▸ **Requirements**
Reproduce all of the rows below verbatim, line by line.

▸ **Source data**
* * *
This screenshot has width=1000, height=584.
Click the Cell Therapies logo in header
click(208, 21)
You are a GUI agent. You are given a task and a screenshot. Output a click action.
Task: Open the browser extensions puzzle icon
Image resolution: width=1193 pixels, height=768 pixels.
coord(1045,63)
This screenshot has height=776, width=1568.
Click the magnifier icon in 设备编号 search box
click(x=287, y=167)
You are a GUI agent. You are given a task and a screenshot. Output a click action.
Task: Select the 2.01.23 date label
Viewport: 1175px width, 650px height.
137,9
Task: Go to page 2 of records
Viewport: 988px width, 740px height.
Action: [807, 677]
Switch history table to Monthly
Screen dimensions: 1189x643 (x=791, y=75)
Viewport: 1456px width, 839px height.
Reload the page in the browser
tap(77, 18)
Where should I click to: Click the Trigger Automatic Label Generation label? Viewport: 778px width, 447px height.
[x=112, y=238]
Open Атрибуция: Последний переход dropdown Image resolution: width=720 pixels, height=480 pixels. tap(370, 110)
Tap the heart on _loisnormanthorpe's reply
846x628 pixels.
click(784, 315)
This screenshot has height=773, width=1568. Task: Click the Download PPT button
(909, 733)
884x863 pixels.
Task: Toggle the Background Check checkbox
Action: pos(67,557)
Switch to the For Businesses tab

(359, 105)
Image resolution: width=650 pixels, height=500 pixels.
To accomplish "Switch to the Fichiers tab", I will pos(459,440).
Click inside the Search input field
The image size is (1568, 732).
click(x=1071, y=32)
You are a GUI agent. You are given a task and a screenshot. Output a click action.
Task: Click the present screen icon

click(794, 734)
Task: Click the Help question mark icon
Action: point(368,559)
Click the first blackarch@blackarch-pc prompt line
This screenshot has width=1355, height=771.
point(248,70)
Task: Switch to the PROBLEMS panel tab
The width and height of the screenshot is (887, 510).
* * *
▸ **Written solution**
This screenshot has width=1000, height=584.
Click the Cell Therapies logo in header
click(208, 21)
You are a GUI agent. You are given a task and a screenshot. Output a click action.
Task: Open the browser extensions puzzle icon
Image resolution: width=1193 pixels, height=768 pixels.
coord(1045,63)
This screenshot has height=776, width=1568.
Click the magnifier icon in 设备编号 search box
click(x=287, y=167)
You are a GUI agent. You are given a task and a screenshot. Output a click action.
Task: Select the 2.01.23 date label
Viewport: 1175px width, 650px height.
137,9
Task: Go to page 2 of records
Viewport: 988px width, 740px height.
Action: [807, 677]
Switch history table to Monthly
Screen dimensions: 1189x643 (x=791, y=75)
Viewport: 1456px width, 839px height.
Reload the page in the browser
tap(77, 18)
Where should I click to: Click the Trigger Automatic Label Generation label? Viewport: 778px width, 447px height.
[x=112, y=238]
Open Атрибуция: Последний переход dropdown Image resolution: width=720 pixels, height=480 pixels. tap(370, 110)
Tap the heart on _loisnormanthorpe's reply
846x628 pixels.
click(784, 315)
This screenshot has height=773, width=1568. Task: Click the Download PPT button
(909, 733)
884x863 pixels.
Task: Toggle the Background Check checkbox
Action: pos(67,557)
Switch to the For Businesses tab

(359, 105)
Image resolution: width=650 pixels, height=500 pixels.
To accomplish "Switch to the Fichiers tab", I will pos(459,440).
Click inside the Search input field
The image size is (1568, 732).
click(x=1071, y=32)
You are a GUI agent. You are given a task and a screenshot. Output a click action.
Task: Click the present screen icon

click(794, 734)
Task: Click the Help question mark icon
Action: point(368,559)
Click the first blackarch@blackarch-pc prompt line
This screenshot has width=1355, height=771.
point(248,70)
Task: Switch to the PROBLEMS panel tab
The width and height of the screenshot is (887, 510).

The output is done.